Por Rosa María Muñoz (Perú) – Periodista Joven AIPS América

LIMA, Perú, 28 de julio de 2019.- Luego de la polémica por doping positivo en los Panamericanos del 2015, la fondista Gladys Tejeda reapareció a lo grande ganando la medalla de oro en la competencia de maratón de Lima 2019.

Luego de cumplir -e incluso superar- las altas expectativas en la realización de la ceremonia de inauguración de los Juegos Panamericanos 2019, Perú ahora debía demostrar que al igual que su organización, sus atletas también están a la altura de una competencia de gran nivel ¡y vaya manera de empezar! Pues una de sus representantes más destacadas en atletismo, la fondista Gladys Tejeda, logró consagrarse con la primera medalla de oro del certamen en lo que es su especialidad, la maratón.
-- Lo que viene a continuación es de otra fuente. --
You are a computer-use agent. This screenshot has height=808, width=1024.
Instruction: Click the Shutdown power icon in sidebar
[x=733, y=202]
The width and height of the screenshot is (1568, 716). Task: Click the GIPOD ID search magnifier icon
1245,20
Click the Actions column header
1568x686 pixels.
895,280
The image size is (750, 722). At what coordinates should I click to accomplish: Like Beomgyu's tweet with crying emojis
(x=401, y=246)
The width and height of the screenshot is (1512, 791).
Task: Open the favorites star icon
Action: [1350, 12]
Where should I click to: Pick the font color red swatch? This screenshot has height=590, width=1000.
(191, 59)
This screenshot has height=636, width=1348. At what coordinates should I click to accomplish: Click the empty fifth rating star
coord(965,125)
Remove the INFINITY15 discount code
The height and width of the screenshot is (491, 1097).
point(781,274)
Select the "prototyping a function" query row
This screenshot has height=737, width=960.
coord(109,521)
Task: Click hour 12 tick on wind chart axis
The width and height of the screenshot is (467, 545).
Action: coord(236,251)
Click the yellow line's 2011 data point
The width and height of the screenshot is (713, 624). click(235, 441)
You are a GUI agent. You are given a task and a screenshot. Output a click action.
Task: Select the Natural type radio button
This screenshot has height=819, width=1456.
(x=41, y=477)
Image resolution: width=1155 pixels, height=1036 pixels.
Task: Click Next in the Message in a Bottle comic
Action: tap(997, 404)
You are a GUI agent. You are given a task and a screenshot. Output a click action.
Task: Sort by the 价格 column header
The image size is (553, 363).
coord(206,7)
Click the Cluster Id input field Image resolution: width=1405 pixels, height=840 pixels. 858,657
Y eso no es todo: la atleta nacida en Junín logró batir el récord panamericano con un tiempo de 2 horas, 30 minutos y 55 segundos, superando la marca de 2 horas, 32 minutos y 32 segundos que ella misma impuso en el continente. Un extraordinario triunfo que además del sabor a gloria, tiene una pizca de ‘revancha’ pues en los Juegos Panamericanos Toronto 2015, la representante ‘bicolor’ fue despojada de la medalla de plata que obtuvo debido a un control de doping positivo, el cual ella calificó como ‘injusto’ y que -lamentablemente- le costó la pérdida de varios auspiciadores quienes decidieron retirar su apoyo, dejándola prácticamente sola en el camino a esta competición.

«Todo este año he estado muy concentrada (…) Justamente (fue una revancha), porque en aquella ocasión ha sido injusta, porque estaba igual muy preparada y por una negligencia se perdió esa medalla, pero esta vez me tocó (ganar) en casa», aseguró la medallista unos minutos luego de cruzar la línea final en medio de la algarabía del público local que no tuvo reparos en darse cita a primera hora para presenciar las carreras de largo aliento.

Lo conseguido por Tejeda representa la constante lucha de los deportistas peruanos que pese a tener que lidiar con insuficiente apoyo por parte del Estado y peor aún de la empresa privada, logran tocar el cielo -deportivamente hablando- como recompensa a un arduo esfuerzo que entre líneas parece gritar “si esto puedo conseguir sin ustedes, imaginen lo que haría con su respaldo”. Lo cierto es que la primera presea dorada del anfitrión ha desvelado no solo la alegría de un pueblo que está haciendo historia frente a los ojos de América, sino también las limitaciones a las que muchos de sus deportistas deben hacer frente para ganarse un nombre en una nación marcada también por la discriminación y racismo.

Ahora empieza un nuevo sueño para la actual campeona panamericana de maratón que ya tiene la mirada puesta en lo que serán los Juegos Olímpicos Tokio 2020, donde espera superar a potencias mundiales como Etiopía y Kenia, reto que aún no ha podido superar a sus 33 años pero por el que, sin duda, trabajará incansablemente con tal de alcanzar el podio a título sudamericano.